I guess I don’t frame it in my mind the same way as you do. In theory, a non-NCAA relay could break the American Record. While in practice, that never happens in relays, it does happen all the time in individual events, and I guess while you’re listing individual American Records, why not also list the relay records?

Andy Hardt
Reply to  Braden Keith
3 days ago

This is a fair point. And it’s a fun record to keep track of–no one wants to be against fun! Given that you and presumably many other people like seeing it listed, sure, why not have it on there.

Let me ask: if every school put forth their top 4 Americans, would NC State still have the American record? Florida would have to replace Liendo and (I think) Painter, but they have a 5-second margin. As good as Liendo is, I bet they’d still get the record. But no NCAA team will target the American record unless their top 4 swimmers happen to be American. This is unlike the American record in individual events, where the American record is (presumably)… Read more »

Captain Bubbles
Reply to  Andy Hardt
3 days ago

During the ISL, multi-national relays were not eligible for world records.

Andy Hardt
Reply to  Captain Bubbles
3 days ago

Wow, that’s too bad (in my opinion). Thanks for the info!

Faulty Touch Pad
3 days ago

American Record, but they will not receive All-American Honors… the irony is off the charts

Andrew
3 days ago

This is the most NC state thing possible. Underperform again at a big meet with an admittedly thin squad, Break some arbitrary meaningless record, and celebrate because this team is just vibes and don’t even gaf anymore

ACC fan
3 days ago

NC STATE, a true All American medley relay.🙂

Last edited 3 days ago by ACC fan
This Guy
3 days ago

The American record doesn’t even Final

Bing chilling
3 days ago

This is a crazy stat

Expat Swimmer
3 days ago

Congratulations to NC State, but man does that headline drive home how heavily international the NCAA is.

FastSwimming
Reply to  Expat Swimmer
3 days ago

Yes and no, if each team ahead of them has one international swimmer that’s 8intl and 24american. Now if someone broke the American record and didn’t make top 8 in an individual for example, that would be a great example of international power

IMO
Reply to  FastSwimming
3 days ago

Four teams ahead of them only had one international, but three teams were half international and Stanford only had one American. No way to deny a pretty heavy international presence.

Swimjess
Reply to  FastSwimming
3 days ago

Did you just make this up off the top of your head? 14 of the 32 swimmers in the top 8 are international. 5 of top 8 teams had at least 2 international swimmers in that relay.

International swimmers add significant value to the competition and their schools when they are student-athletes. They make the sport and their universities better!

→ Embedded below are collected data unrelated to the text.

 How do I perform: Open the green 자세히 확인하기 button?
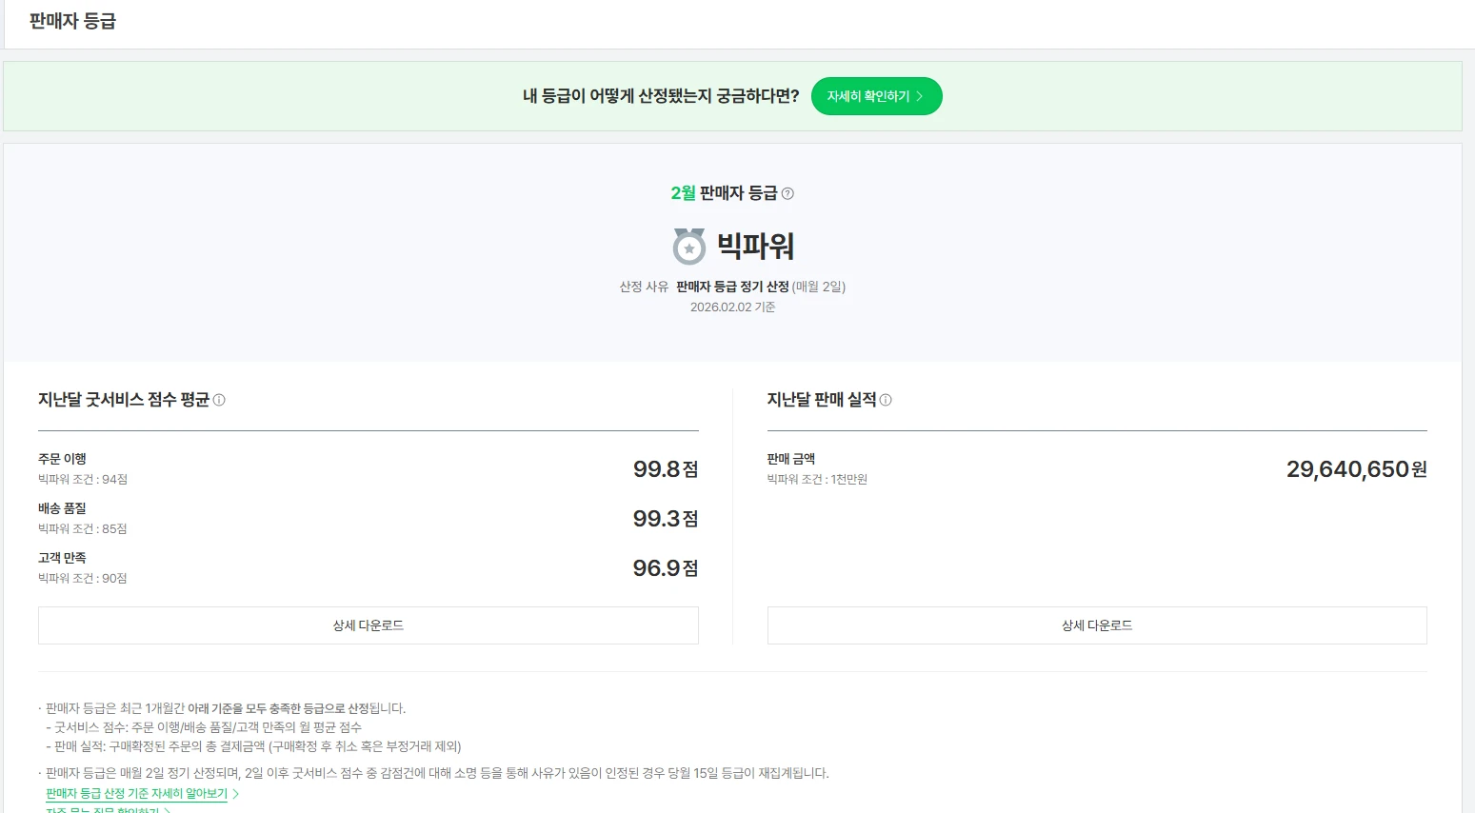pos(875,96)
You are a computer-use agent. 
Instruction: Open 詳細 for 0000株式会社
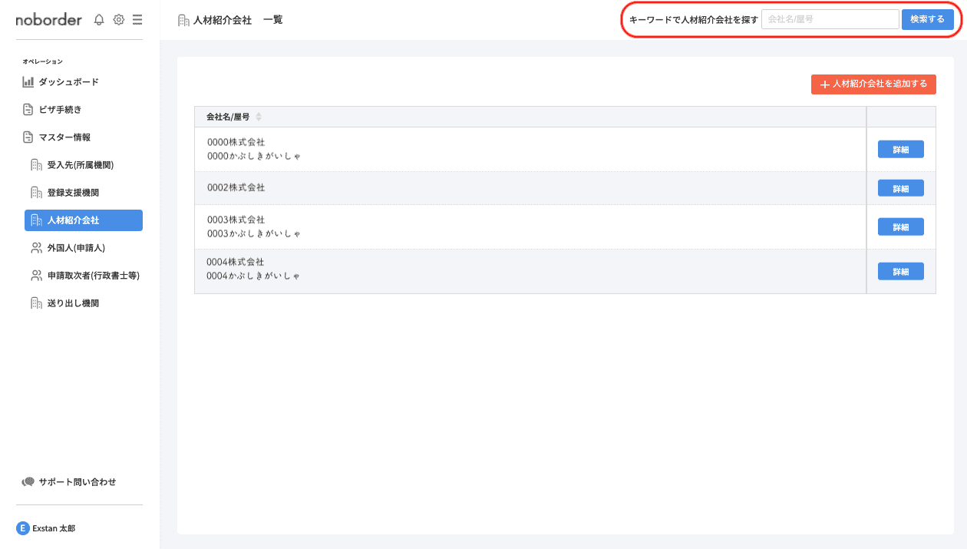900,150
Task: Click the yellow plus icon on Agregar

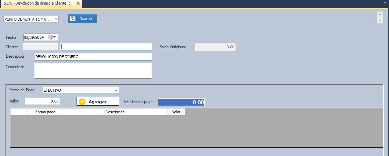Action: (82, 102)
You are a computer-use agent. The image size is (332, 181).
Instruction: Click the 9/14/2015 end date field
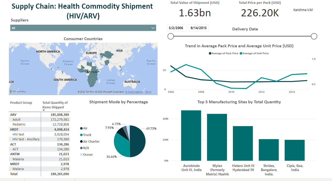pos(199,28)
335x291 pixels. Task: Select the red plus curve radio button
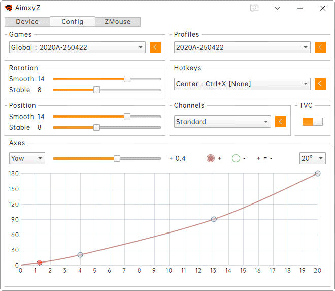point(211,158)
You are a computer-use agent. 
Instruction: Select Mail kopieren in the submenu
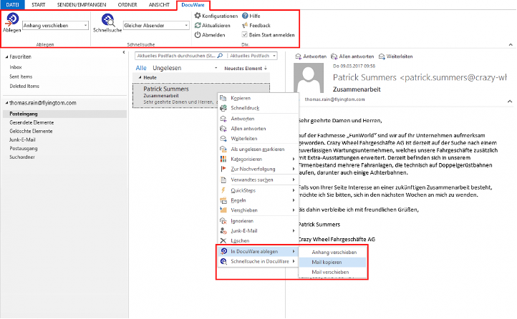327,262
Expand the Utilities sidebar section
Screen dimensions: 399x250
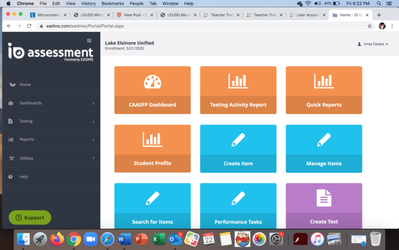pyautogui.click(x=51, y=158)
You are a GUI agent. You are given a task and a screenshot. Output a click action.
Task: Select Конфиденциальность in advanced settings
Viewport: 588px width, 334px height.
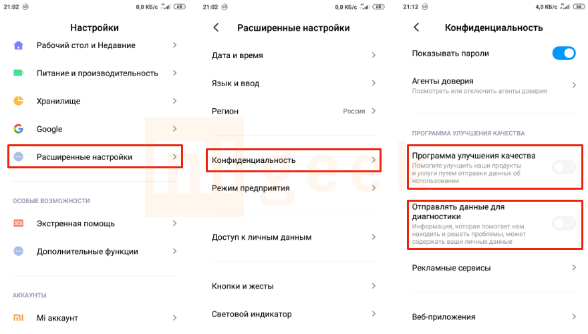coord(293,160)

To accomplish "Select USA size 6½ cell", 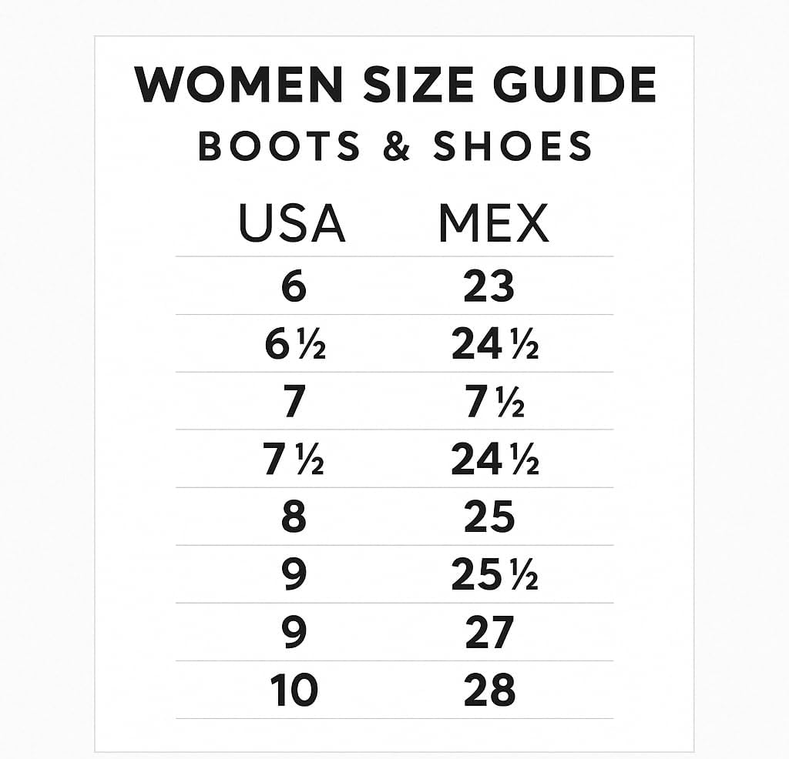I will tap(294, 344).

When they are transactional athletes-only with no intention of being undergrads and becoming part of their college – like Cal’s Henveaux and Mewac who just arrive a week before ACC and leave the week after NCAAs to compete in Europe while taking 2-3 online courses in a “certificate” program – THIS is the problem the NCAA needs to address.

MigBike
Reply to  Swimjess
3 days ago

Hmmmm are people aware that the real cost per student at ALL major universities is greater that tuition, room, board and books? US tax dollars subsidize all students; EVEN International students.
This post is simply to be informative.

Admin
Reply to  MigBike
3 days ago

It’s all a question of accounting. The cost is more than tuition, but that doesn’t necessarily mean the costs are subsidized by tax dollars. The costs are offset by a combination of tax dollars, endowment/investments, donations, scholarships, and direct revenue from things like food service, housing, licensing deals, sports at some schools, grants, and any research or patents that become commercially fruitful. At some schools, there are even resource rights in effect.

612
Reply to  Expat Swimmer
3 days ago

When’s the last time it wasn’t?

NC Fan
3 days ago

Go Pack! Luke Miller and Quintin McCarty set 3 American records (so far) and Sam Hoover and Jerry Fox with 2 (so far). Pretty nice.